Para viver a alegria no cotidiano, devemos deixar de repouso o terreno do consumismo consolador, a fim de fazer crescer a nossa interioridade essencial. Na nossa época, em que o materialismo excessivo ameaça a integridade da nossa espécie e fracassou em sua tentativa de tornar o homem feliz, cultivar sua alegria de viver se torna uma questão prioritária. E é, primeiramente, em si mesmo que cada um pode plantar as sementes de sua alegria.
Mas é uma arte, um trabalho a ser realizado. Trata-se de aprender a jubilar por aquilo que você é, e não por aquilo que você possui.
Imagine o seu dia ideal, aquele que lhe traria alegrias: programas, criações, ações, relações, distrações e etc. Observe se essa alegria depende, sobretudo do que você será, fará e/ou sentirá ou do que você consumirá ou possuirá. Por exemplo, se no seu dia ideal você quisesse encontrar pessoas afáveis, quem sabe você não decide ir a um local público e sorrir para duas ou três pessoas desconhecidas? Existe a chance de uma delas retribuir o seu sorriso.
Dentre as diferentes formas que a alegria de viver pode ser associada, podemos destacar: brilho, regozijo, vitalidade, intensidade, dinamismo, entusiasmo, alegria, jovialidade, júbilo, êxtase, deleite, relaxamento, respiração, prazer, encanto, despreocupação, felicidade, exultação, enlevo, contentamento, serenidade, energia, sentido, força vital e compromisso.
Para ser estável e forte, é essencial aprender a cultivar dentro de si emoções positivas, seja qual for o contexto da nossa vida. Não há necessidade de esperar que haja razões específicas para que isso aconteça. Eis alguns aspectos que auxiliam isso: (a) cuidar bem de si mesmo; (b) ousar ser você mesmo, original e único; (c) saborear, maravilhar-se; (d) disciplinar a sua mente; (e) receber e se deixar amar; (f) dar e amar; (e) cultivar menos bens e mais laços afetivos consigo mesmo e com os outros.
Segundo algumas tradições filosófico-espirituais cuidar bem de si mesmo ou do nosso eu significa cuidar do corpo físico, do corpo mental, do corpo emocional e do corpo espiritual.
Para estar em forma, o nosso corpo físico precisa de pausas, cuidados e alegrias.
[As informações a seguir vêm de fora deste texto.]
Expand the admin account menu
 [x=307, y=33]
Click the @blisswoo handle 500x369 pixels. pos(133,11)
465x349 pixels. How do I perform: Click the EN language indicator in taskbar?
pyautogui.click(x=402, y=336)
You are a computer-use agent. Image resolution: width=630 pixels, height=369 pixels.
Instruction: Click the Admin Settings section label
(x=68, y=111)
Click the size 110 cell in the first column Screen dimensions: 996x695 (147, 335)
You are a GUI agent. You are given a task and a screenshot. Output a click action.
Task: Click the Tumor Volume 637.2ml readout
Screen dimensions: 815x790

Reserve um tempo para: (a) relaxá-lo; (b) proporcionar-lhe um sono de boa qualidade; (c) cuidados com a saúde; (d) movimentá-lo; (e) fornecer-lhe uma alimentação sadia; (f) escutá-lo; (g) dar-lhe prazer.
O corpo mental é constituído pelos nossos pensamentos. A mente é concebida para pensar. Isso não causa nenhum problema em si. Os problemas surgem ou não, dependendo da forma como interpretamos ou não os nossos pensamentos, como se fossem a realidade e lhes damos ou não importância. A nossa vida resulta, portanto, da maneira como lidamos com os nossos pensamentos e convicções (uma convicção é um pensamento ao qual damos importância há muito tempo). Nossos pensamentos e convicções criam a nossa realidade, realidade essa que, por sua vez, vem fortalecer as nossas convicções.
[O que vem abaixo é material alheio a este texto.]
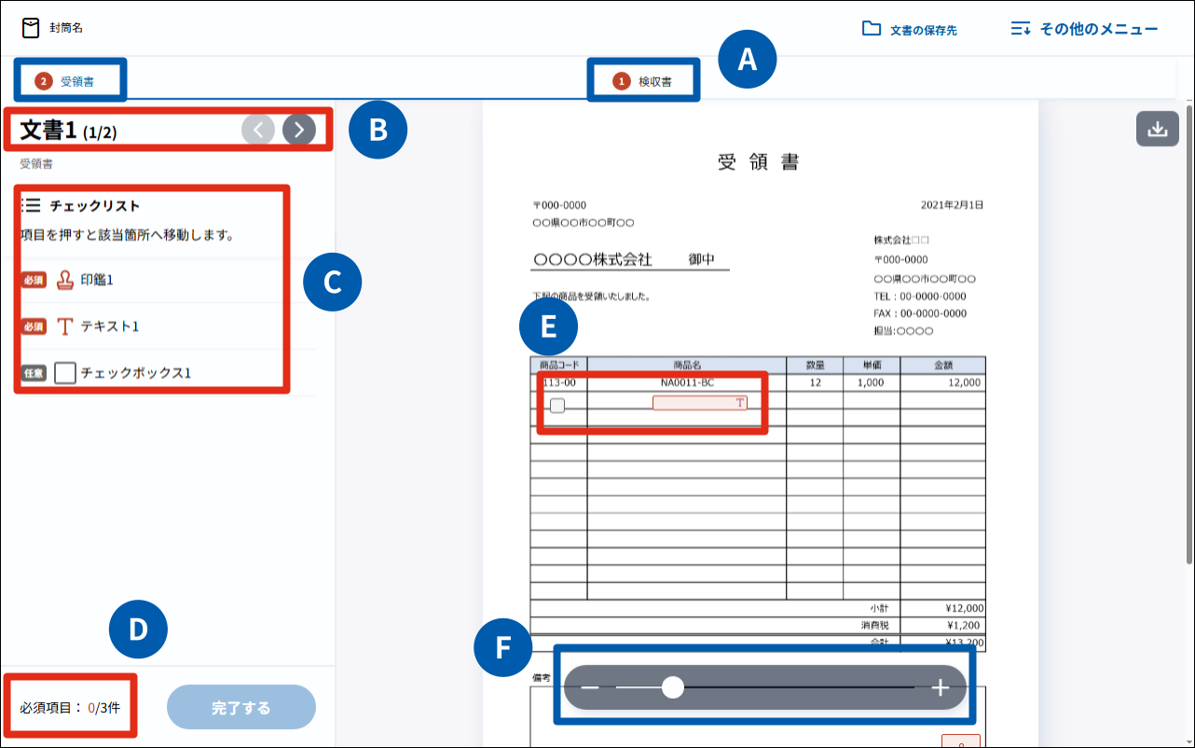Image resolution: width=1195 pixels, height=748 pixels.
Task: Click the folder icon for 文書の保存先
Action: [x=872, y=29]
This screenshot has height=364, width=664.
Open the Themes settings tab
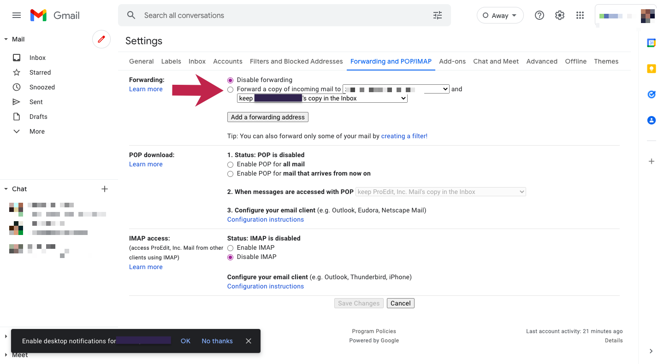coord(606,61)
Por exemplo, se eu pensar: “Eu sou um zero à esquerda e nunca vou conseguir o trabalho dos meus sonhos” eu irei assim às entrevistas de emprego mostrando-me instável e sem confiança. Dá para perceber isso, o que diminui as minhas chances de ser contratado para o tal emprego, isso confirmará a minha idéia de que eu sou um zero à esquerda, e se instaura um círculo vicioso.
O corpo emocional é constituído pelas nossas emoções que são a cor que a vida adquire em nós, de instante em instante. Sejam elas agradáveis ou desagradáveis, é essencial tomar consciência delas e acolhê-las porque:
- Se uma emoção for agradável, permitir-se senti-la plenamente aumenta a sua energia vital e alegria de viver.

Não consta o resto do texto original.